Re: utf-8 and databases

From: Asmus Freytag (asmusf@ix.netcom.com)
Date: Mon Jul 08 2002 - 02:58:07 EDT


At 02:11 PM 7/7/02 +0700, Paul Hastings wrote:
>is there a standard test that can determine whether a given
>database can handle utf-8 (ie as "native" utf-8 not converting
>to ucs-2 or whatever)?

Why is that of any interest?

The primary concern is whether a database is able to represent the entire
repertoire of Unicode. Just create a string that contains the largest
character 0x10FFFD, convert it to whatever encoding form the APIs require
and see whether you get it back unmolested.
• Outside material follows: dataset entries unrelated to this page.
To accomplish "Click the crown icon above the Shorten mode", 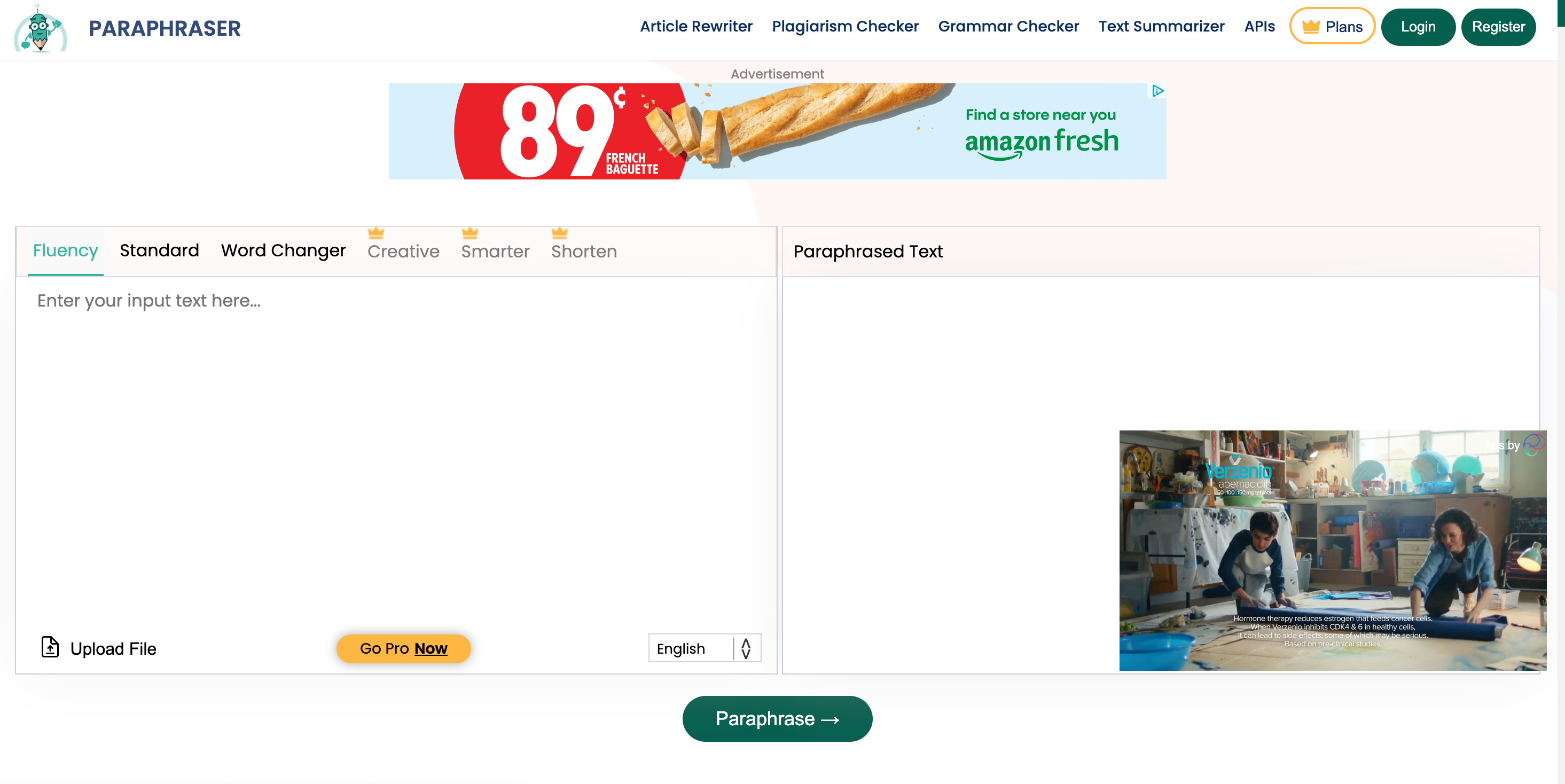I will [x=560, y=233].
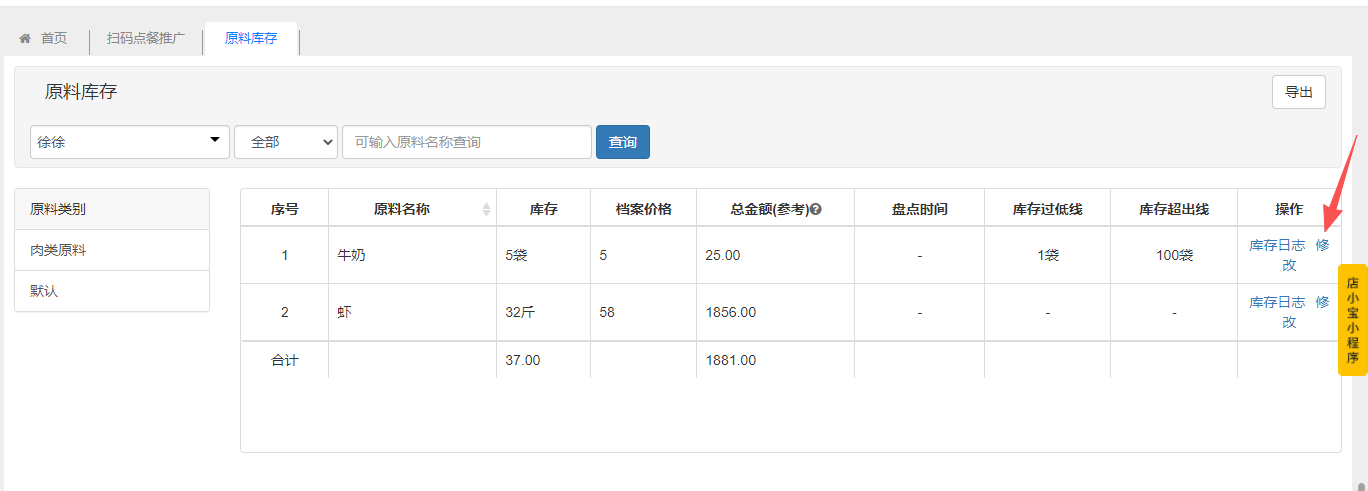This screenshot has width=1368, height=491.
Task: Click 修改 for the 虾 row
Action: [1322, 302]
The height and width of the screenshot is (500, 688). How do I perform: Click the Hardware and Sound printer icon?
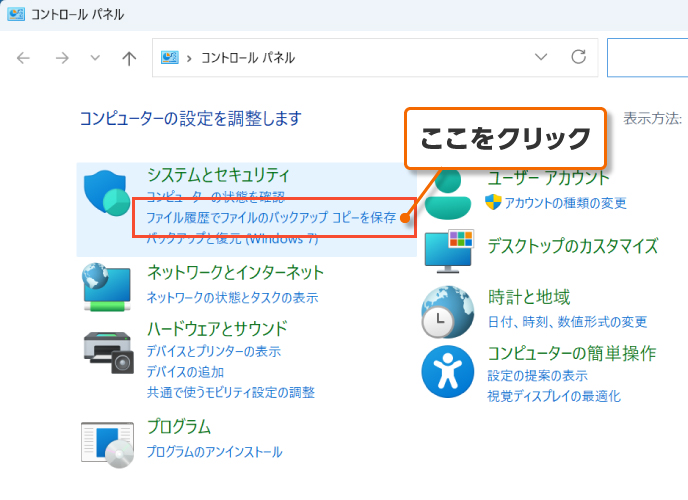(x=108, y=350)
A more sophisticated test would take a longer string and attempt to sniff
out incorrect truncation of characters.

A secondary concern is performance. If the choice of encoding form is a
poor match for the actual data encountered, and if entering and retrieving
the data requires too many transcoding steps, it's conceivable that this
could be detected in the overall performance of the database.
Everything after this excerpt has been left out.